1.24 • CORVO

«Tu sai perché le ha detto così?» domandò Maia a Heikki, quando Jurgen, Kierkegaard e gli altri furono spariti all'interno dell'Accademia.

«Non ne ho idea» rispose Heikki, col solito tono scocciato.

Mi sentivo offesa e stupida. Jurgen e i gemelli erano amici. Quindi Maia non aveva tradito Jurgen, testimoniando al processo. Ma non avrebbe neanche mai potuto testimoniare il falso, dato che aveva infilato la mano nella Bocca della Verità e l'aveva tirata fuori tutta intera. Questo poteva significare una sola cosa: erano d'accordo.

«Ania?» mi chiamò Maia. «Tutto bene?»

«No» le risposi. «Tu e Jurgen eravate d'accordo».

«Non in mezzo alla strada» intervenne Heikki. «Andiamo a casa nostra».

«Non ci vengo a casa vostra» risposi.

Heikki avrebbe dovuto stare zitto. Poteva trattare in quel modo sua sorella, se a lei stava bene.

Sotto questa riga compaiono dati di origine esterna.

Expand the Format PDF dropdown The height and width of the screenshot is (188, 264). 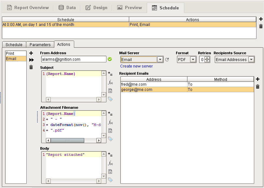click(x=193, y=59)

Non certo me.

«Allora non avrai nessuna risposta» disse lui.

«Io non ho posto alcuna domanda» precisai. «Per me potete andare al diavolo tutti quanti».

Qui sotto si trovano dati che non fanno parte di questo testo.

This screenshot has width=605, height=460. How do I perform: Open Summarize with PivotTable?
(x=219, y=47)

Yumi aveva ragione. Erano  persone subdole e infide. Li lasciai lì, in mezzo alla piazza dell'Accademia, e me ne tornai a casa.

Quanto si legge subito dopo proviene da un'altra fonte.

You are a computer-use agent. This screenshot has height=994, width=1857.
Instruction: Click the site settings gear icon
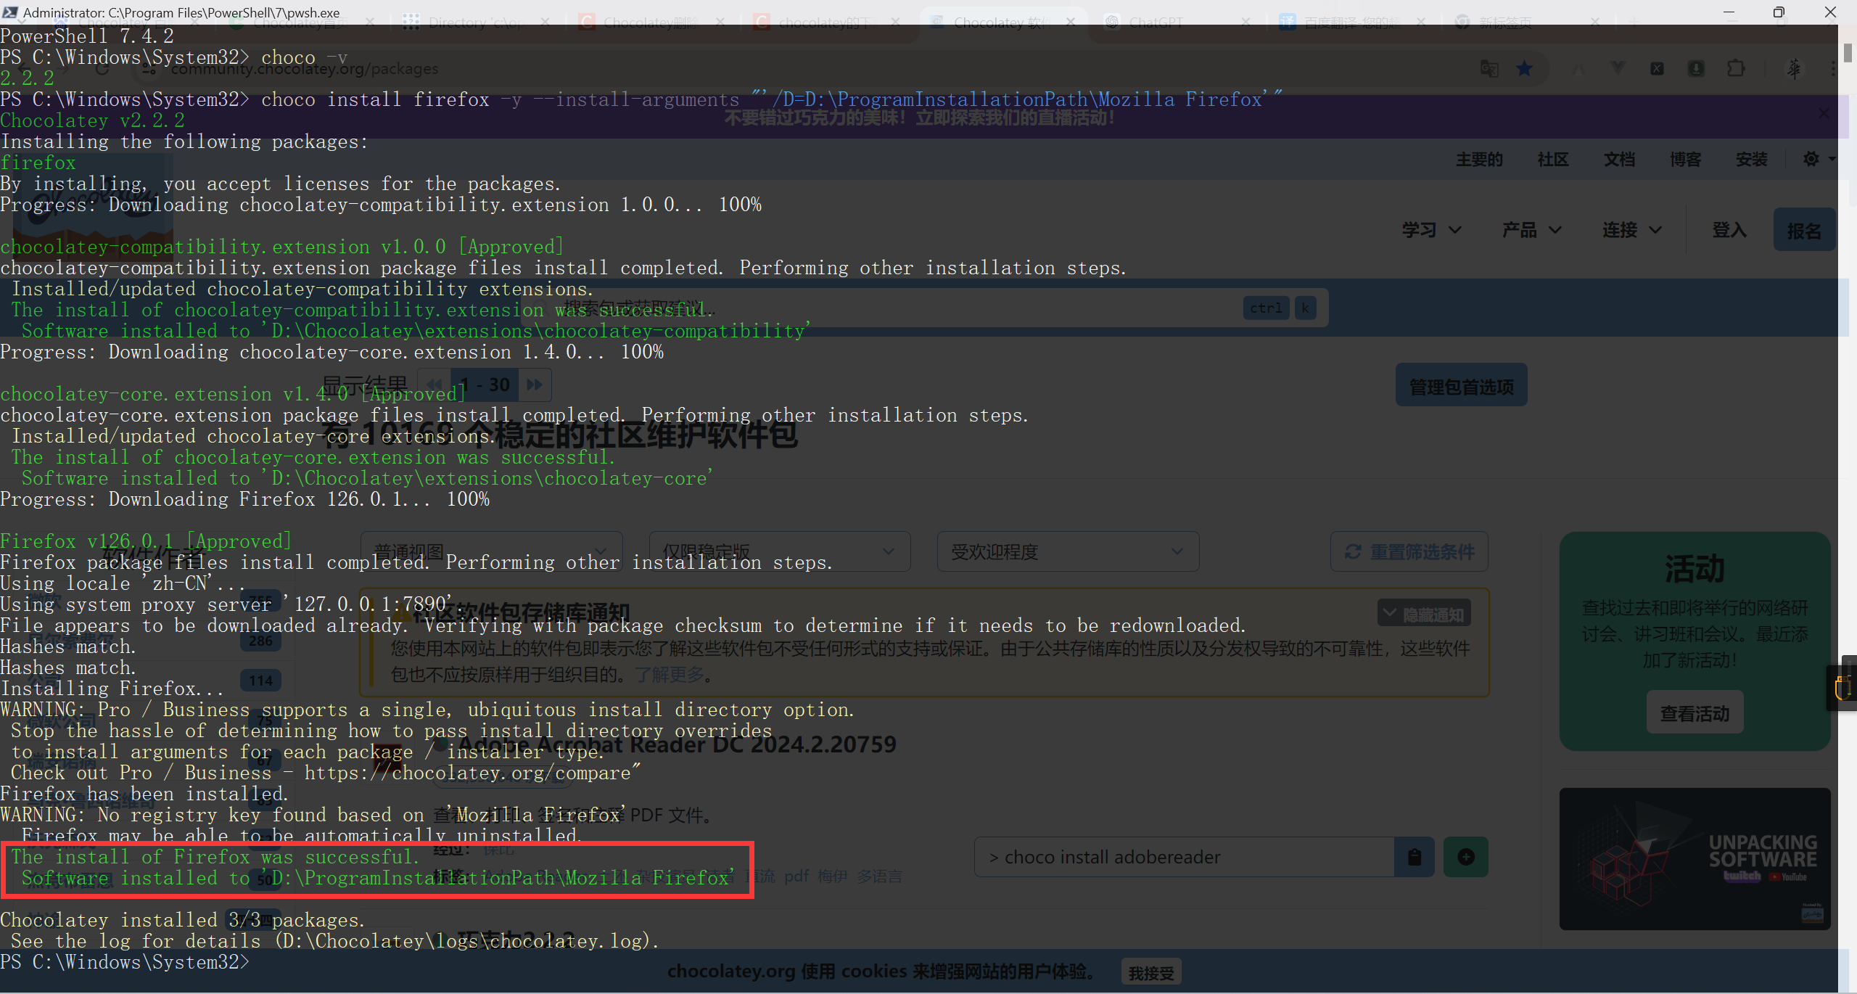pyautogui.click(x=1811, y=159)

In un momento di follia avevo pensato di parlarne con mia madre, ma avevo rinunciato subito all'idea. Avrei voluto dirlo a Yumi, a Gilbert o alla signora Petrocchi. A tutti i membri della giuria che, come me, erano stati raggirati dai quelle viscide serpi bionde. Forse, parlandone con loro, sarei riuscita a dare un senso a tutta la faccenda. Perché purtroppo, da sola, mi mancavano troppi elementi per poter azzardare una ricostruzione dei fatti. Avevo troppe domande a cui non sapevo trovare una risposta.

Perché Maia, che non era neanche un vero genio, avrebbe dovuto prestarsi a un simile raggiro? E perché mai Jurgen e Kierkegaard avrebbero dovuto mettere in piedi quella pagliacciata? Che senso aveva progettare una congiura e poi mandarla a monte con le proprie mani? Forse qualcosa era andato storto nel frattempo?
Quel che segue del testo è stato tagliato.